**选段:**
********************
• [✔️] R-CNN (Slow)
• [✔️] SPP(空间金字塔)-Net (Feature Map, SPP Layer)
• [✔️] Fast R-CNN (Single SPP, End-to-End)
• [✔️] Faster R-CNN (Region proposal Layer, anchor)
• [✔️] YOLO (You Only Look Once)
• [➖] SSD
• [✔️] Selective Search (Raw)
• [✔️] Non-maximum suppression (Suppress overlap)

1. 目标检测(不仅分类, 而用方框标注出感兴趣物体的位置)
2. 目标分割(不仅是目标检测, 还要输出物体的轮廓)
3. 图像分类
4. 图像标注(captioning, 不知道怎么翻译..)
5. 图像深度估计

### obeject Detection

1. R-CNN
2. SSP-net
3. fast R-CNN
4. faster R-CNN
6. YOLO(You Only Look Once)
7. SSD(Single Shot Detection)

### 2014: R-CNN

R-CNN 的目标是：导入一张图片，通过方框正确识别主要物体在图像的哪个地方。

1. 选择2000张不同最有可能出现感兴趣物体的区域.
2. 将每个区域封装成可以提供给CNN的图像的尺寸.
3. 将CNN提取的特征(4096 embending)提供给SVM进行分类
4. 用线性回归模型找到更紧密的边框.
• Fine-tune network with softmax classifier (log loss)
• Train postHhoc linear SVMs (hinge loss)
• Train postHhoc boundingHbox regressors (squared loss)

#### 训练

1. SVM使用的是one vs all分类器, 即训练N+1个线性分类器. 每一类一个, 再加一个背景.
********************
**条目列表:**
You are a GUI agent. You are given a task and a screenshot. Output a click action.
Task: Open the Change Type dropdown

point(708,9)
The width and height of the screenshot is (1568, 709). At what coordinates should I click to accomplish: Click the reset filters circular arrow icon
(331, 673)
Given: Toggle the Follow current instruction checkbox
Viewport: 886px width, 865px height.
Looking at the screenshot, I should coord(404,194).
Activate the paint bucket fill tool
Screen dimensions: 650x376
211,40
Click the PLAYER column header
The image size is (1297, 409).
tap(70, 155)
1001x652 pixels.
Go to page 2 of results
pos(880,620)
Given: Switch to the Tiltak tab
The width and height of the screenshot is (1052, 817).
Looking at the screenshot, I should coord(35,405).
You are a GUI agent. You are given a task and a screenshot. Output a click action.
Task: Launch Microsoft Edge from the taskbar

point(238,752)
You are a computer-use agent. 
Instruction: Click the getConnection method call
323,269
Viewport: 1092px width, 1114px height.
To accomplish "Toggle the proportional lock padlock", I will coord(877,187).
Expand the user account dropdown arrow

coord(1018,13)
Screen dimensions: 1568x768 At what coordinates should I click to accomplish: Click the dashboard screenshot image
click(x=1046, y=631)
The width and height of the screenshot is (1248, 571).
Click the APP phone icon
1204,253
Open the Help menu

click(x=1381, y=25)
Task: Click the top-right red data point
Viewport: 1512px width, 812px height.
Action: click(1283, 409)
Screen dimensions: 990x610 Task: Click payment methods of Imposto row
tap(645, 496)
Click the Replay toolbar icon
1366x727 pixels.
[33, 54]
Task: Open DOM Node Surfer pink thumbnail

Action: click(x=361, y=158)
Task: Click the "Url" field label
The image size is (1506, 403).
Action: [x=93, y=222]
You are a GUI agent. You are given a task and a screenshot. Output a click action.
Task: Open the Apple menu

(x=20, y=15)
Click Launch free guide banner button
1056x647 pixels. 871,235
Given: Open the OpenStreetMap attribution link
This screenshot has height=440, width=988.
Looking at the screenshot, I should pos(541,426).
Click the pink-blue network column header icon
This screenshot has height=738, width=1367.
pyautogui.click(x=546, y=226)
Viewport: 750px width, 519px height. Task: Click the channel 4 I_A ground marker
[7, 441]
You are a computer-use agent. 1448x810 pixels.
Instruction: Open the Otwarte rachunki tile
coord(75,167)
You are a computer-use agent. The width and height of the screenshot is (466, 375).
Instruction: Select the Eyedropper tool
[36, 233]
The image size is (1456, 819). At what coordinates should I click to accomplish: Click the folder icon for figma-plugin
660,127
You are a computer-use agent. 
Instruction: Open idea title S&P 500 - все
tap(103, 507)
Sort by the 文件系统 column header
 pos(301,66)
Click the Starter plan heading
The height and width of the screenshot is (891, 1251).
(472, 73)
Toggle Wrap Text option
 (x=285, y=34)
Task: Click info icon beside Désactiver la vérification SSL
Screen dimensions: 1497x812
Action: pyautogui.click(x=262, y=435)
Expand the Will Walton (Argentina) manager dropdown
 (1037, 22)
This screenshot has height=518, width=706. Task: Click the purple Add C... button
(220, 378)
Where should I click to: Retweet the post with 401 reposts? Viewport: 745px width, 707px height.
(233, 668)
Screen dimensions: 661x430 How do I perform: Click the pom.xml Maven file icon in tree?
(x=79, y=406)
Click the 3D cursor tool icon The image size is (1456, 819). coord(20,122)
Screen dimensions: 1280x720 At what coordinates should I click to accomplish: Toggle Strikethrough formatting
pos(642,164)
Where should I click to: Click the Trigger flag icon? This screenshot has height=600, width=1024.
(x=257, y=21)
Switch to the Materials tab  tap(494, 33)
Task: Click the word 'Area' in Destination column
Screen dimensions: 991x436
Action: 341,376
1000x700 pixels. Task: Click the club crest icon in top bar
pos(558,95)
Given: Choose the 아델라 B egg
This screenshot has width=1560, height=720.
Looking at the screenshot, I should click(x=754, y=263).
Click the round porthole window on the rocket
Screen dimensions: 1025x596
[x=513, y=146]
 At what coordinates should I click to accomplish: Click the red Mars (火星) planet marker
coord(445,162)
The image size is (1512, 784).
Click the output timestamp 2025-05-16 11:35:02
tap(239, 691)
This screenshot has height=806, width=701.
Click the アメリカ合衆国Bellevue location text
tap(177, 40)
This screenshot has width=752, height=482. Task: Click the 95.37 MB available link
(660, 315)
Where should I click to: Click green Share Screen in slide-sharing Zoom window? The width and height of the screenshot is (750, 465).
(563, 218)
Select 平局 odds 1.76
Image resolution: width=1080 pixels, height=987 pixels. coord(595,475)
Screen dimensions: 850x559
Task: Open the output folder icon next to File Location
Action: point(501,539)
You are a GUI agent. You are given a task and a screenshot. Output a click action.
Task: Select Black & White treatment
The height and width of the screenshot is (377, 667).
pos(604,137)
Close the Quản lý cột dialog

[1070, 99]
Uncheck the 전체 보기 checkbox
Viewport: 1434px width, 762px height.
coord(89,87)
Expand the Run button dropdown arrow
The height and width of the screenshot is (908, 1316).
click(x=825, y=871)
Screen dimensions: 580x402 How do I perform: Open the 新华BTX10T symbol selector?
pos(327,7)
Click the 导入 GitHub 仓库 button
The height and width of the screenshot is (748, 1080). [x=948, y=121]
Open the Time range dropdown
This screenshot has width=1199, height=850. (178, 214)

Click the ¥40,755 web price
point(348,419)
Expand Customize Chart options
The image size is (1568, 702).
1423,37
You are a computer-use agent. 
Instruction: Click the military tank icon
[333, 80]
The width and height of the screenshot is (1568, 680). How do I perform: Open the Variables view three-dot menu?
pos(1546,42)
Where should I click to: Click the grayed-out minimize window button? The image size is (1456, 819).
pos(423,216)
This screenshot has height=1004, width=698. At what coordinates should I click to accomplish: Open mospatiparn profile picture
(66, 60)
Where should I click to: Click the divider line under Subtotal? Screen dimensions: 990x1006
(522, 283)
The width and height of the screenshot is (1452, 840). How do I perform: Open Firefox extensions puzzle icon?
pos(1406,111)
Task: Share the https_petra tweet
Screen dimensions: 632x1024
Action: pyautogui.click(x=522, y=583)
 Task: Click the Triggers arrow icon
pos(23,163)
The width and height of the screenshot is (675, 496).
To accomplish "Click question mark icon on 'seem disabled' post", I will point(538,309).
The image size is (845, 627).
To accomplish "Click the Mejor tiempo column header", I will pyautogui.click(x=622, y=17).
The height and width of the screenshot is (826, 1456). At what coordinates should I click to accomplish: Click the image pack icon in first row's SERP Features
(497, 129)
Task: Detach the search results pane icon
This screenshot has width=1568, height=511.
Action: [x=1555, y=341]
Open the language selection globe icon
********************
**任务 1:** 选段开头带打勾标记（✔️）的名称有哪些？请全部列出。
**任务 2:**
下列说法是否与选段一致？逐项回答“是”或“否”，并引用选段中起决定作用的原文。
(a) R-CNN 会选出2000个最有可能出现感兴趣物体的区域。
(b) 训练时 SVM 对 N 个类别共训练 N 个线性分类器。
(c) 目标分割只需用方框标出物体位置，不必输出轮廓。
**任务 3:** 照原样输出选段中从“R-CNN 的目标是：导入一张图片，通过方框正确识别主要物体在图像的哪个地方。”到“SVMs (hinge loss)”的部分。

**正确答案 1:** R-CNN；SPP(空间金字塔)-Net；Fast R-CNN；Faster R-CNN；YOLO；Selective Search；Non-maximum suppression

**正确答案 2:**
(a) 是。“选择2000张不同最有可能出现感兴趣物体的区域”
(b) 否。“即训练N+1个线性分类器. 每一类一个, 再加一个背景”
(c) 否。“不仅是目标检测, 还要输出物体的轮廓”

**正确答案 3:**
R-CNN 的目标是：导入一张图片，通过方框正确识别主要物体在图像的哪个地方。

1. 选择2000张不同最有可能出现感兴趣物体的区域.
2. 将每个区域封装成可以提供给CNN的图像的尺寸.
3. 将CNN提取的特征(4096 embending)提供给SVM进行分类
4. 用线性回归模型找到更紧密的边框.
• Fine-tune network with softmax classifier (log loss)
• Train postHhoc linear SVMs (hinge loss)